(2 salads – appetizer or even main course for the not so big eaters)
12 tiger prawns (also knows as Asian tiger shrimps) – more shrimps for a bigger appetite
250 grams mixed greens (rocket salad, baby spinach, romaine salad) -the rocket salad is essential for the taste!
1 ripe avocado
1 medium sized red onion
First you’ll need to clean the shrimp. If you bought frozen ones de-freeze them slowly in cold water (they will be good to go in about 15 minutes).
Peel them (again if necessary…because maybe you bought already peeled ones) and most important devein them. Check if they still have that black vein on their back. If they do, remove it gently with the aid of a small and sharp kitchen knife.
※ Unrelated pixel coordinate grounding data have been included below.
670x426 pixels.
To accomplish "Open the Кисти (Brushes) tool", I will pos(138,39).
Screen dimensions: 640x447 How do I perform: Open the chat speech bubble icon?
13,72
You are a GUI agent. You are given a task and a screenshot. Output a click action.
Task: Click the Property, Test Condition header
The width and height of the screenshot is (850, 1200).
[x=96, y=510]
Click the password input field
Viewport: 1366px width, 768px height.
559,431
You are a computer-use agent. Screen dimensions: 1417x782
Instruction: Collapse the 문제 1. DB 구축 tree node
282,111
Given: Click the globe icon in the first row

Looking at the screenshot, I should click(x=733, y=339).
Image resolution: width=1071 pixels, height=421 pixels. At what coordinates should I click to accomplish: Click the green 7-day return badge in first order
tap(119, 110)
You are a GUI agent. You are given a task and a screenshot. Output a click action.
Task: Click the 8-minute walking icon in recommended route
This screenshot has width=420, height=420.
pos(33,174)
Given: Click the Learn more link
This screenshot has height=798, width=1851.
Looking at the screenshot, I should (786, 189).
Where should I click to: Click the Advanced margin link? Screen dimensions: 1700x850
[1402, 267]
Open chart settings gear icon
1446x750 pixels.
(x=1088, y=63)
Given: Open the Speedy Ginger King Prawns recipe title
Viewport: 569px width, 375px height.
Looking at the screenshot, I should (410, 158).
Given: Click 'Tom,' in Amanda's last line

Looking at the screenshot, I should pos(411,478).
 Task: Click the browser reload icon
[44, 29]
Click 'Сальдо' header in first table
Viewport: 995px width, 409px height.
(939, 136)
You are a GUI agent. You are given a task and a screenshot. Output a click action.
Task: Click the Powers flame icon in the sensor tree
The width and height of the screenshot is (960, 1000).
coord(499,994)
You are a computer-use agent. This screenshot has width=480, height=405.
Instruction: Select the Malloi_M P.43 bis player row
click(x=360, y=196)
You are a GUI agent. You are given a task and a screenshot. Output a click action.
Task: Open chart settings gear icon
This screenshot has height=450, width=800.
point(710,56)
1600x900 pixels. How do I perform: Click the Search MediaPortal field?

Heat a spoon of olive oil in a pan and bake the shrimp on both sides until nicely pink towards golden. In the beginning the raw shrimps are greyish/white and after they cook a bit you will see that they will start turning pink.
When the shrimps are done, you can start preparing the salad. Let the shrimps cool down on a plate, because if you add them hot to the salad, the greens will get soft.
Cut the onion as you like it (bigger pieces if you like the punchy onion taste, or smaller…)
Cut the avocado into two, remove the stone and scoop small avocado pieces from inside with the aid of a teaspoon.
Add salt, pepper, olive oil and vinegar according to taste.
In the end add the delicious shrimps.